Daciolo pede que Freixo vá visitar PMs presos pelo caso Amarildo

Depois de voltar a defender policiais acusados, deputado federal indica considerar que PSOL quer expulsá-lo por ser evangélico

Wilson Tosta

25 Março 2015 | 12h52

Em conflito com o PSOL, pelo qual se elegeu para a Câmara dos Deputados em 2014, o deputado federal Cabo Daciolo (RJ) insinua, em vídeo na internet, que a legenda – onde sua expulsão começou a ser discutida, por defender os PMs acusados do caso Amarildo – o persegue por sua fé evangélica. Com um livro, possivelmente uma Bíblia, em uma das mãos, Daciolo diz nas imagens, gravadas na porta de uma unidade prisional da Polícia Militar fluminense, sentir-se “bem-aventurado”, porque “bem-aventurados também são aqueles que são blasfemados, perseguidos, caluniados por falar de Deus.” Ele faz ainda uma oração “em especial ao PSOL do Estado do Rio de Janeiro”, seção da agremiação que pede que seja expulso e volta a defender os policiais acusados.

“Eu me sinto alegre e regozijado, porque o Reino dos Céus me aguarda”, afirmao parlamentar. Antes, Daciolo protestara, mais uma vez, contra a prisão preventiva dos policiais militares acusados da tortura, assassinato e desaparecimento do auxiliar de pedreiro Amarildo de Souza, ocorrido em 2013 na Rocinha. “Bem-aventurados são aqueles que têm fome e sede de Justiça. Doze militares que estão presos aqui (…). Prisão preventiva? Um ano e cinco meses? Tá errado! Estamos em busca de Justiça! (…) Coloco todos aqueles que me perseguem em Tuas mãos, Senhor. E coloco o PSOL do Rio de Janeiro em Tuas mãos”, continua. Daciolo termina o vídeo de um minuto e trinta e oito segundos com um de seus bordões preferidos: “Deus está no controle”.

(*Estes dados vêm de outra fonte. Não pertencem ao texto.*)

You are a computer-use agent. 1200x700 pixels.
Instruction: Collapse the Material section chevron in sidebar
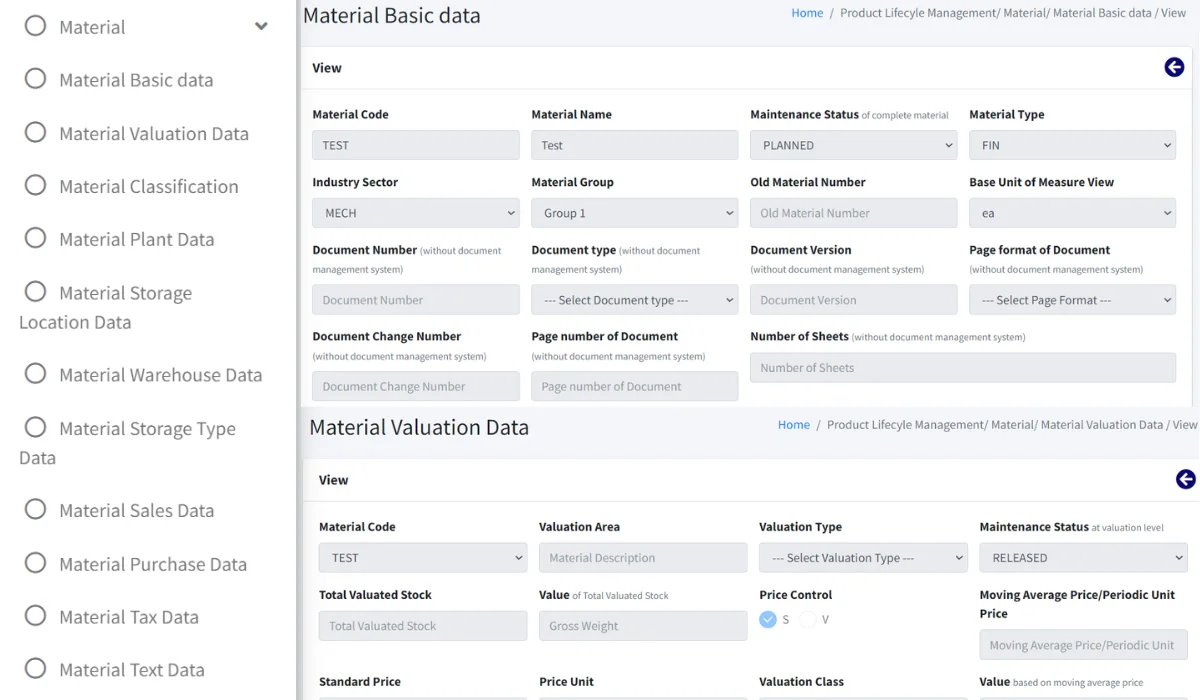pos(260,27)
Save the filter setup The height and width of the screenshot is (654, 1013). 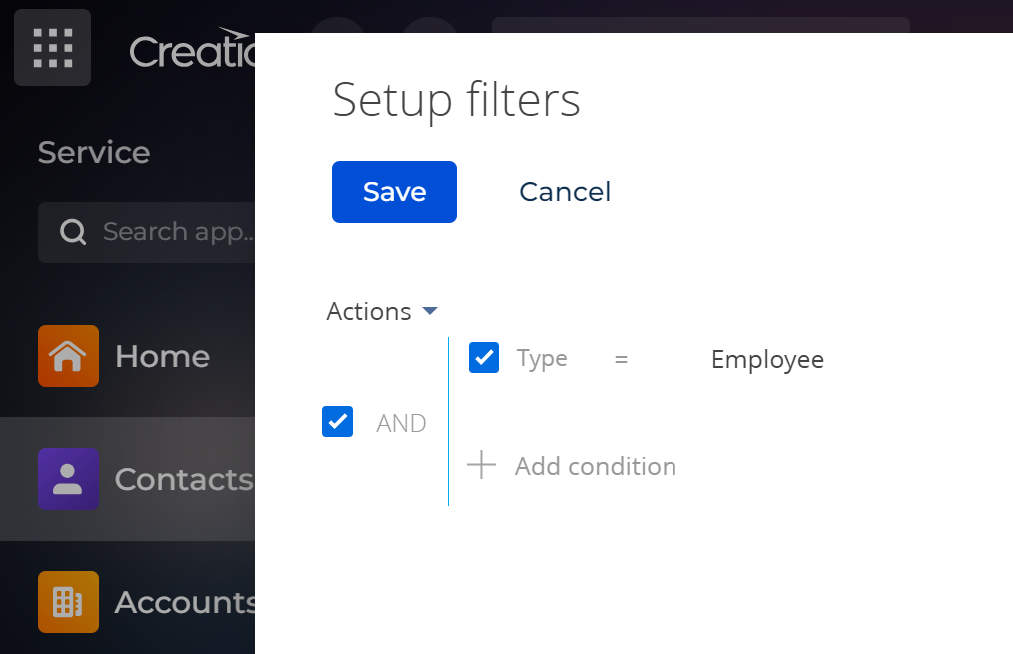[394, 191]
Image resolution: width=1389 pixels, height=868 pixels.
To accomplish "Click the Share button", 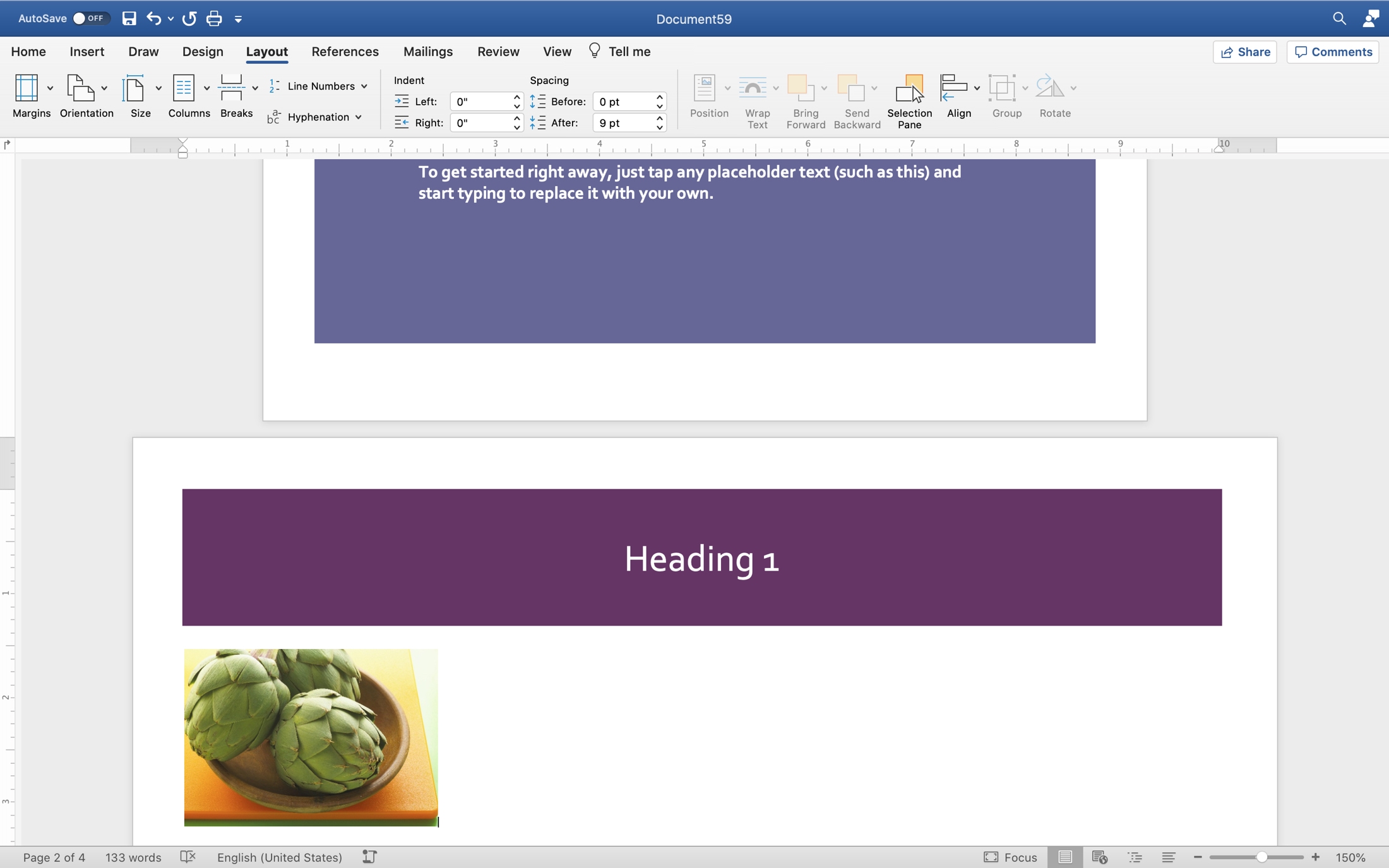I will click(1245, 51).
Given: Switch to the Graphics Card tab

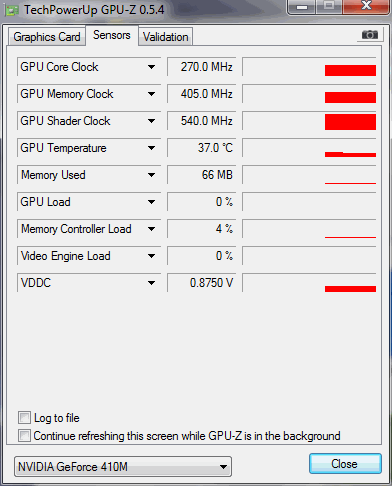Looking at the screenshot, I should click(x=47, y=37).
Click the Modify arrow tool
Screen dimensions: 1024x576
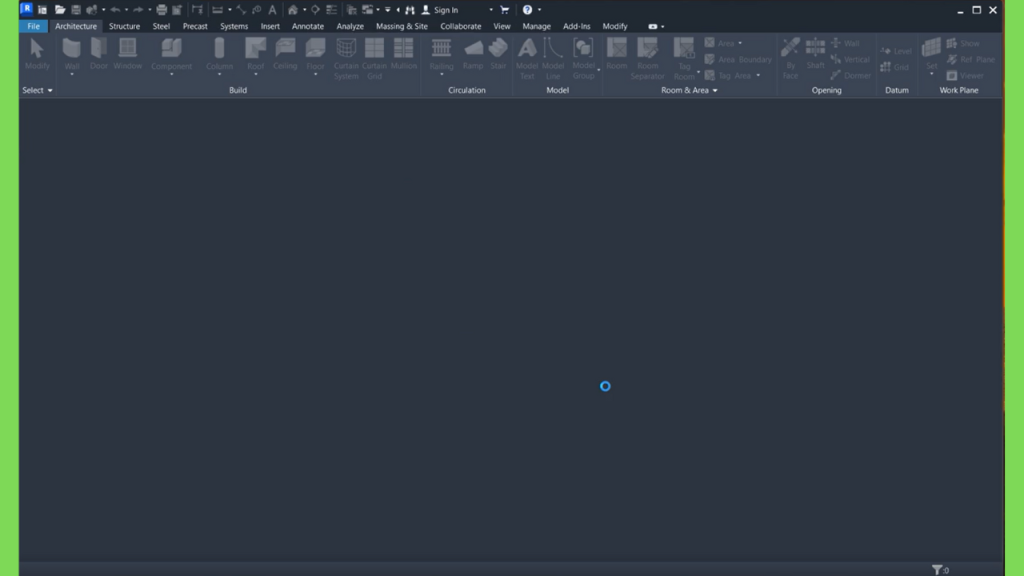[x=37, y=53]
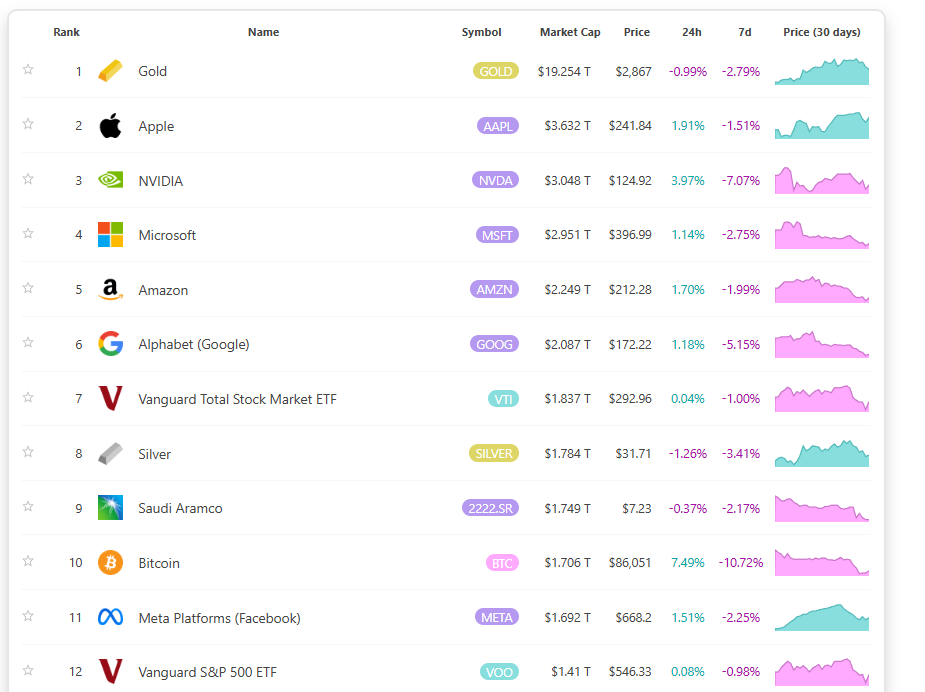The width and height of the screenshot is (925, 692).
Task: Click the Gold bar icon
Action: (111, 71)
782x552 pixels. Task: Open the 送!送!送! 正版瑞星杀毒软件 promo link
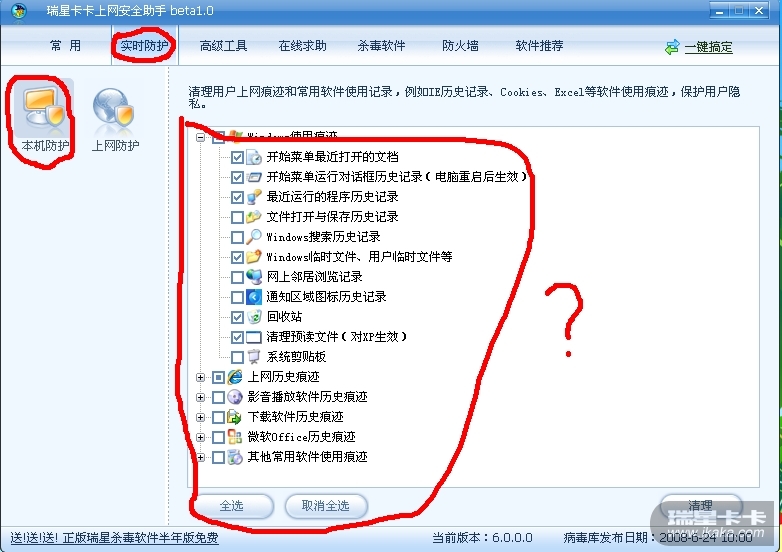pos(114,538)
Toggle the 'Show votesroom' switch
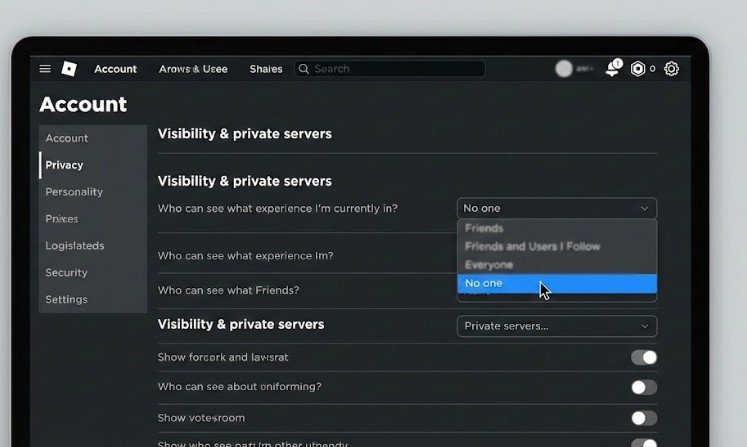This screenshot has height=447, width=747. tap(644, 418)
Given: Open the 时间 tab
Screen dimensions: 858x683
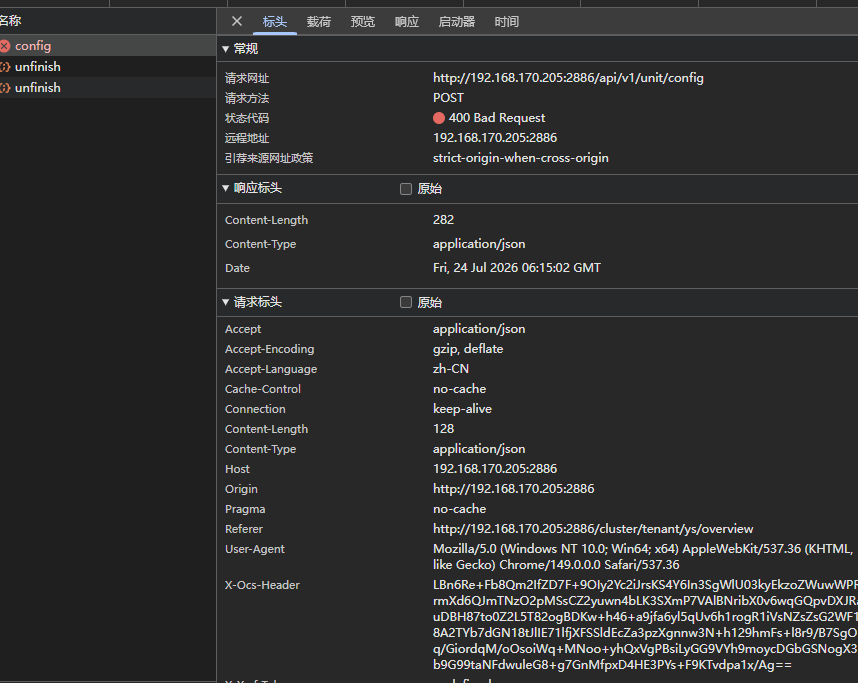Looking at the screenshot, I should coord(507,22).
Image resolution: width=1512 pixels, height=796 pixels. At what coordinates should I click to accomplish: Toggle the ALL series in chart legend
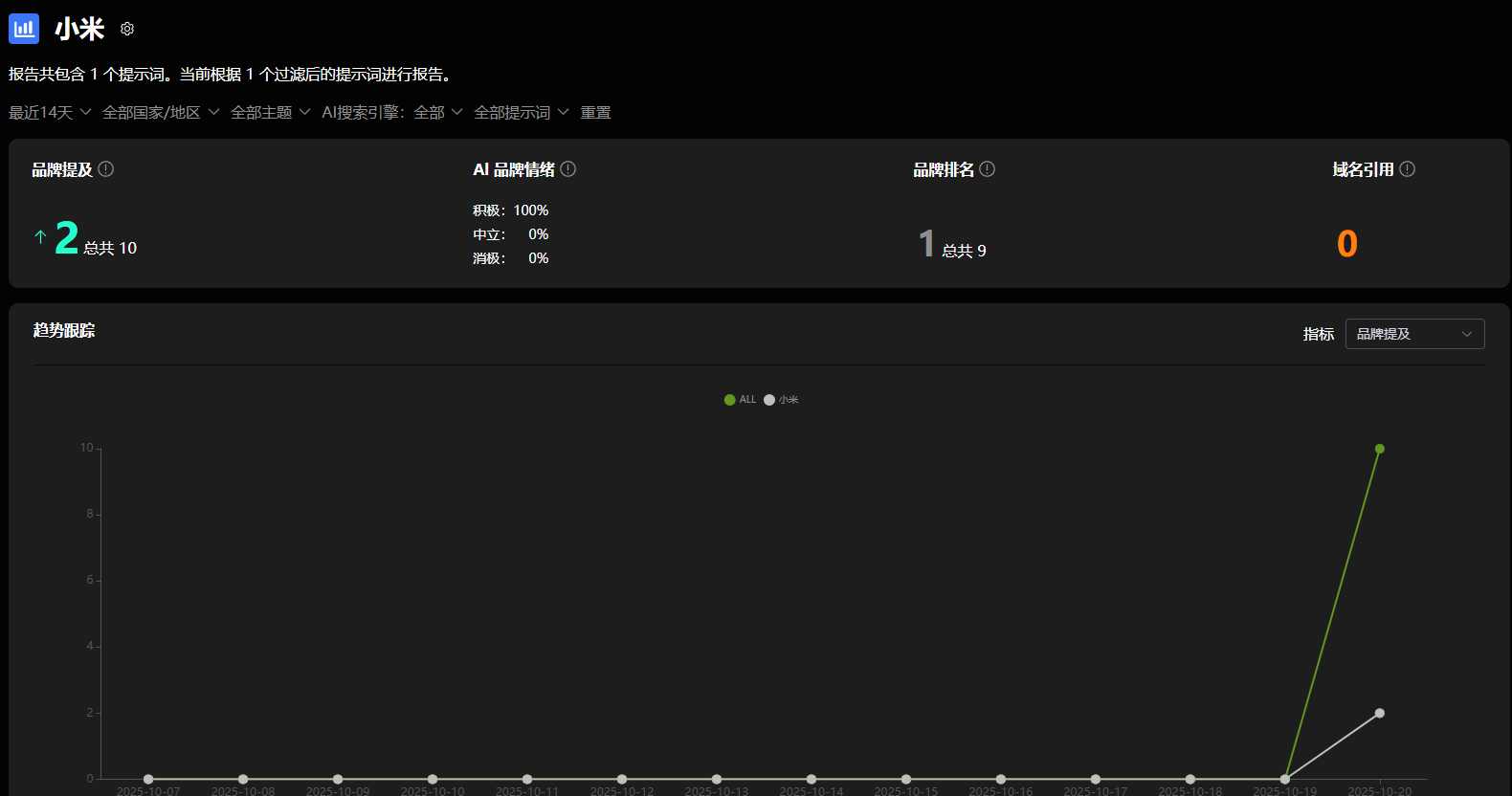tap(740, 400)
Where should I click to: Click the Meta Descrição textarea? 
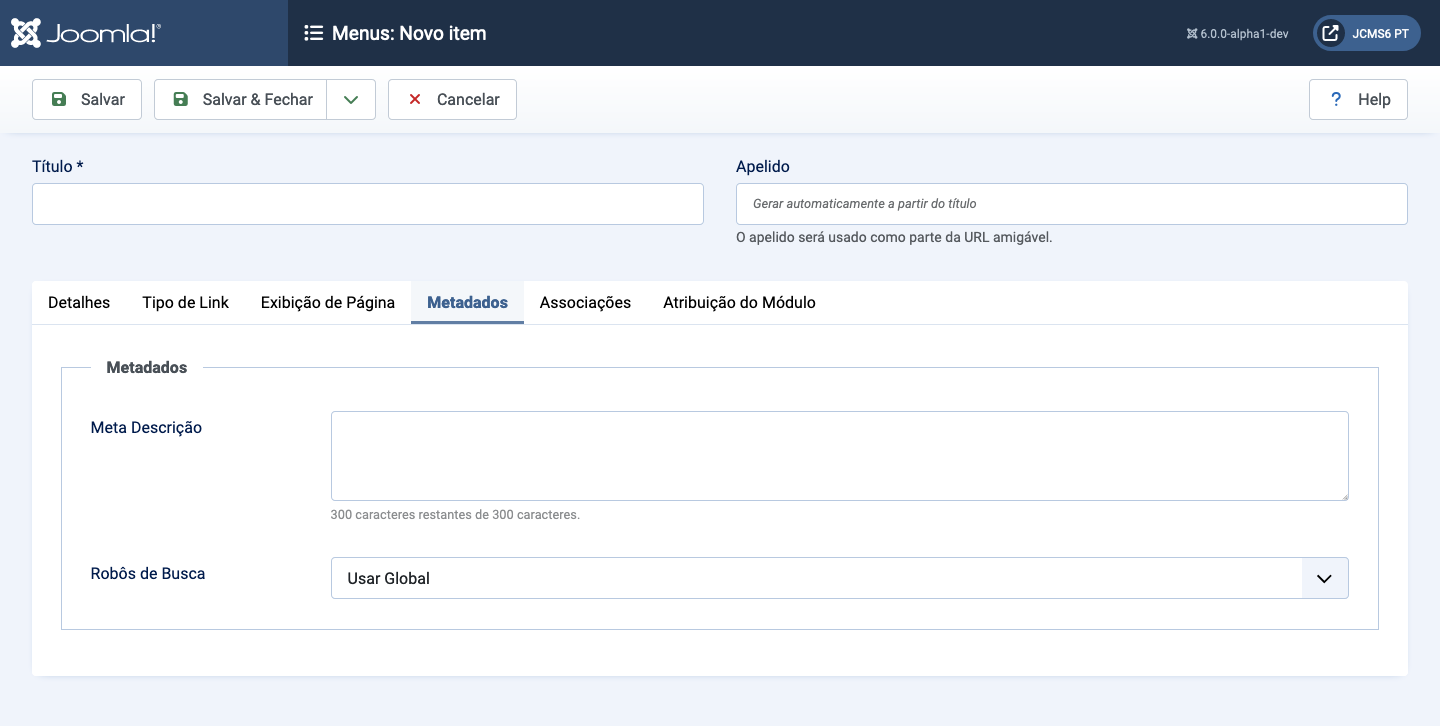(838, 455)
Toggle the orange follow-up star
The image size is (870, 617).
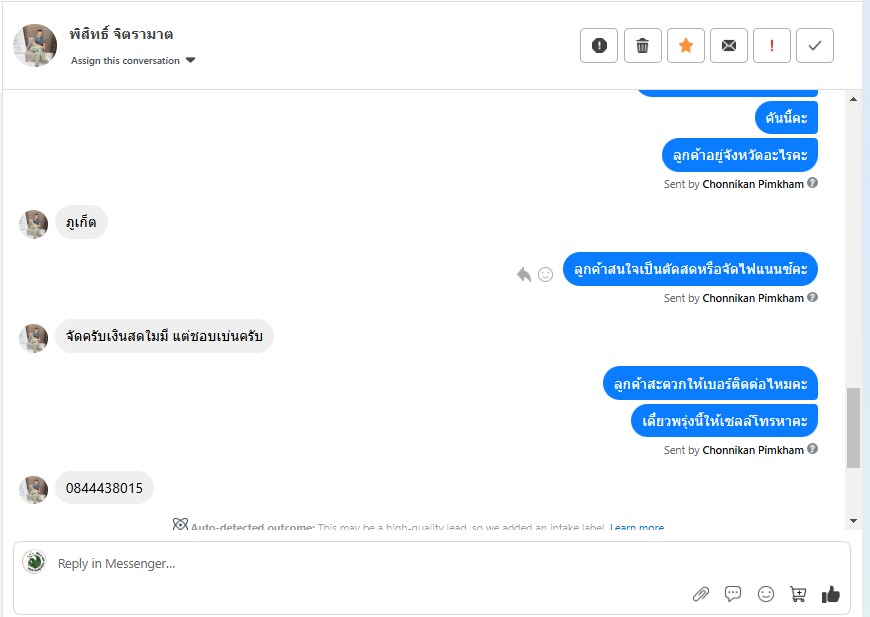point(686,46)
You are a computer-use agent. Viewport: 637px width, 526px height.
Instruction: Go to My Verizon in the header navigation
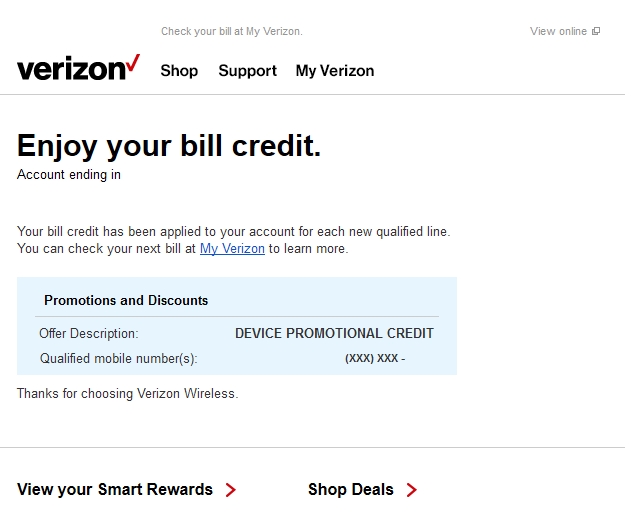(x=335, y=71)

Em sua página TV Daciolo, no Facebook, o deputado federal postou vídeo de seu pronunciamento na Câmara dos Deputados na noite de terça-feira (24). Nele, o parlamentar, depois de defender “direitos humanos para as famílias” dos PMs presos no caso Amarildo, pede publicamente que o deputado estadual fluminense Marcelo Freixo (PSOL) “que vá fazer uma visita no Bepe (Batalhão Especial Prisional) aos militares que estão presos lá”. Freixo afirmara que a filiação de Daciolo foi “um equívoco”. Daciolo também leu o trecho da Constituição que afirma que ninguém será considerado culpado até o trânsito em julgado da sentença. “Então, até que me provem em contrário, eles (os PMs acusados do caso Amarildo) são inocentes”, discursa. Na página do deputado federal, foram postados pedidos para que se desfilie do PSOL.

Esta é a segunda polêmica em que Daciolo se envolve desde a posse, no início de fevereiro. Pressionado pelo partido, o parlamentar já teve de anunciar o recuo da ideia de propor que a Constituição federal afirme que “todo poder emana de Deus”.